Blackouts in India widened as inadequate coal supplies forced plants to shut down and a monsoon deficit in many parts of the country led to extended high temperatures and greater electricity demand.
The national peak shortage yesterday expanded to more than 6 percent from the 3.9 percent average in July, according to data from the Power Ministry and Power System Operation Corp., a unit of Power Grid Corp. of India. Coal stocks at power stations run on local coal plunged. Equipment breakdowns or maintenance also caused other plants to be under shutdown, including ones operated by Tata Power Co. and Adani Power Ltd.
Among the worst affected states is Uttar Pradesh, India’s most populous, and Rajasthan. Several towns in Uttar Pradesh, which shares a border with national capital New Delhi, are blacked out for more than 10 hours a day, forcing people to use diesel-fired back-up power that’s at least three times more expensive.
“Coal supplies at some of our plants have been affected due to rains in coal-mining regions,” said Kulamani Biswal, finance director at state-run NTPC Ltd., India’s biggest power producer.

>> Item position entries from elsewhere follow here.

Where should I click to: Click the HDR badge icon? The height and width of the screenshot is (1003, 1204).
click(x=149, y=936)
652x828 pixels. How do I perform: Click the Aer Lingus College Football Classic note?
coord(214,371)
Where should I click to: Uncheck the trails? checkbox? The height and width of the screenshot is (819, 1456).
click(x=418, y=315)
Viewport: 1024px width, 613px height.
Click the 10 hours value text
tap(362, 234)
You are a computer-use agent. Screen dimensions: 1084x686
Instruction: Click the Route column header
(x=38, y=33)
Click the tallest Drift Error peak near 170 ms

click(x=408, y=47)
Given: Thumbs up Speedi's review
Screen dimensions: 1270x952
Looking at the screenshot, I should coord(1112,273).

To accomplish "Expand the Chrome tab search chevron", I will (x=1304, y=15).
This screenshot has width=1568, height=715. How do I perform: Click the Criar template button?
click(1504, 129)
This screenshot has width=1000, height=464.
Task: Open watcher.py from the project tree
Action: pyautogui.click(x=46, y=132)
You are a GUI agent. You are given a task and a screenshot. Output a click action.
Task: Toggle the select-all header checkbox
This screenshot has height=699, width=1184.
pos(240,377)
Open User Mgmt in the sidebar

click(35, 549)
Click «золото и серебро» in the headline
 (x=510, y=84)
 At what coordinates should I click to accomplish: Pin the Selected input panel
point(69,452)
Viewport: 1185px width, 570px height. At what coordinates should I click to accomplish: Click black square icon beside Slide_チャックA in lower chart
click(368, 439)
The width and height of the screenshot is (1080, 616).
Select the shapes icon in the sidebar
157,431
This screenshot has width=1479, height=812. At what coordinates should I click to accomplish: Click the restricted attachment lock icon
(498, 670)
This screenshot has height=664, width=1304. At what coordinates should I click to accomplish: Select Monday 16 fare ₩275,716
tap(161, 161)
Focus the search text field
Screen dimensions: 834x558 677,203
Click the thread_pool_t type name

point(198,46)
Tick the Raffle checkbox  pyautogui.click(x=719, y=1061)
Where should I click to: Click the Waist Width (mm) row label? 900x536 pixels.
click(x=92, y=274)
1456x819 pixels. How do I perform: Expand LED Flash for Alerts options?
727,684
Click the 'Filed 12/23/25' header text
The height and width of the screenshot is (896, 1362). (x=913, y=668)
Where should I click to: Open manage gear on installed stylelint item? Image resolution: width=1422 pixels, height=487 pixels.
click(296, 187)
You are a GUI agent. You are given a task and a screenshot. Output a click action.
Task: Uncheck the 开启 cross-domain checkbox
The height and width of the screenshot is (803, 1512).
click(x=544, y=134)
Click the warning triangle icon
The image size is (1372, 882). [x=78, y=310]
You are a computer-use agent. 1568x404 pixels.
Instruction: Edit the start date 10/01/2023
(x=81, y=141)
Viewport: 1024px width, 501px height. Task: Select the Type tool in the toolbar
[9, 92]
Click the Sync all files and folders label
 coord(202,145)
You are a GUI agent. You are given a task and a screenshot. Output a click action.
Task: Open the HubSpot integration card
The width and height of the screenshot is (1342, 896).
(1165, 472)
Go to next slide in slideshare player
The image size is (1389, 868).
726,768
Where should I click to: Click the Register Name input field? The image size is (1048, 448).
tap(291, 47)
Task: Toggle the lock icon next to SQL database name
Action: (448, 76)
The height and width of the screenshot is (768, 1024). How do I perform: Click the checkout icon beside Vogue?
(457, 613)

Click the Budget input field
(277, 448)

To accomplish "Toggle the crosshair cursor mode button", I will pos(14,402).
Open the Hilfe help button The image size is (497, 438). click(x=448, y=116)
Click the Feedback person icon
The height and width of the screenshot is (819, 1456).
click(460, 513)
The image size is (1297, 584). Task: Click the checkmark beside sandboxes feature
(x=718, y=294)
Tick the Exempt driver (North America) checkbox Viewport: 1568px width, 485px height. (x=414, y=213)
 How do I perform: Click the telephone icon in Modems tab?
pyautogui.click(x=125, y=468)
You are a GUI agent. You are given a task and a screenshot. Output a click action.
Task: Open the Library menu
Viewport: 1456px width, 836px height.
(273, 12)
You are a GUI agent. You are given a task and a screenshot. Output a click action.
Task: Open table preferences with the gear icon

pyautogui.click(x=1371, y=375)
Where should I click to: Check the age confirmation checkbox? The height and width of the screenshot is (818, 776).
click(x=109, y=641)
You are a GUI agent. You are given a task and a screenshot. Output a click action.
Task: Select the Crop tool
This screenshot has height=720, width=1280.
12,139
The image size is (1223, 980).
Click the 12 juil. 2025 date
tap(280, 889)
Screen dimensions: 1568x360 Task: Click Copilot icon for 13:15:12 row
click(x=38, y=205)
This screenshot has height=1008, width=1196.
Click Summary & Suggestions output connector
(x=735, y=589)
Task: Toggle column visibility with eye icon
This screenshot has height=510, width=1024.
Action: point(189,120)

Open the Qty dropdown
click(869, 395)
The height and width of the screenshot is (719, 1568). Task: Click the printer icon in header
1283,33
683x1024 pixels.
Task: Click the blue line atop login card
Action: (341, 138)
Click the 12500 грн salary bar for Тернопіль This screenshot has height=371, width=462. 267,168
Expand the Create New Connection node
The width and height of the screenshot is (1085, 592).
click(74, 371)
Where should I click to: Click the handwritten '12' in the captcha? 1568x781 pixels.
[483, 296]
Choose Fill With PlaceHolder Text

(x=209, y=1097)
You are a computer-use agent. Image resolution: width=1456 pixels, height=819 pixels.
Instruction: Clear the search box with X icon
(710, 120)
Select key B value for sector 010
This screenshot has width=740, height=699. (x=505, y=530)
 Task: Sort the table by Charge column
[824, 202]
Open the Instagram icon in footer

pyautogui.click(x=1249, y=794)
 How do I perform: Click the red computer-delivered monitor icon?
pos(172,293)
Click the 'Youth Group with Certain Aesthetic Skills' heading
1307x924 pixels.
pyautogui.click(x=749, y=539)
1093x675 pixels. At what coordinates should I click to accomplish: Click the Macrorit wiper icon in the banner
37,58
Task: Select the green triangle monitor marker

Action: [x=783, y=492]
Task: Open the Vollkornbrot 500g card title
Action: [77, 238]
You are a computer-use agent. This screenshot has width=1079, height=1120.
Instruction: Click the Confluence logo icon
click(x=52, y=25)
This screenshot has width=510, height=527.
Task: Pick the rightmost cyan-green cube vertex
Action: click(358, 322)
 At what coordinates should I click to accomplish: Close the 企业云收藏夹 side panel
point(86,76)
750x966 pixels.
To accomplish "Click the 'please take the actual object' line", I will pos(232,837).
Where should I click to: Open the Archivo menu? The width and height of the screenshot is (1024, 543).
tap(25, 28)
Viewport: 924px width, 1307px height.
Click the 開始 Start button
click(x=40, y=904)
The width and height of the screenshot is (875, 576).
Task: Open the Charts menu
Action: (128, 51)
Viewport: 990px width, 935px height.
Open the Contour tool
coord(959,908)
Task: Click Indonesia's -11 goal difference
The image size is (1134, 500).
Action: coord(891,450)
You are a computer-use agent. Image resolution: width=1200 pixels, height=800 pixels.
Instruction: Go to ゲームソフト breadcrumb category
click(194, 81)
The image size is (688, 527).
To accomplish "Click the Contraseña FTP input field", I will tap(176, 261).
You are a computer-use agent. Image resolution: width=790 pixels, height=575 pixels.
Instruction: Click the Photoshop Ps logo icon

The company’s Vindhyachal plant in Madhya Pradesh has shut four units, aggregating a capacity of 1420 megawatts, according to data from the Power Ministry’s Central Electricity Authority. Three of these units are shut because of coal shortages. Two other plants of the company that supply to the capital are shut, affecting a capacity of 775 megawatts.
The Northern Region Load Dispatch Centre, which operates the northern power grid issued an alert on its website, saying there was high demand and reduced availability in the northern region.
Power plants had a coal stock of 8.89 million metric tons as of Aug. 27, almost 65 percent lower from a year ago. The stock would last 6 days, compared with the norm of 21 days of stock advised by the Central Electricity Authority. Fifty-two power plants had less than seven days of stock, while 26 of them were running on less than four days stock.
“We have had problems due to rain the last week of July and first week of August, but our performance has picked up since,” N. Kumar, technical director at Coal India Ltd., said by phone yesterday.
More than 55,500 megawatts of generation capacity is under outage, according to CEA data, which monitors performance of plants with a total capacity of 219,308 megawatts.
Tata Power on Aug. 28 said it had shut down two units of 800 megawatts each at its 4,000-megawatt Mundra plant in coastal Gujarat state.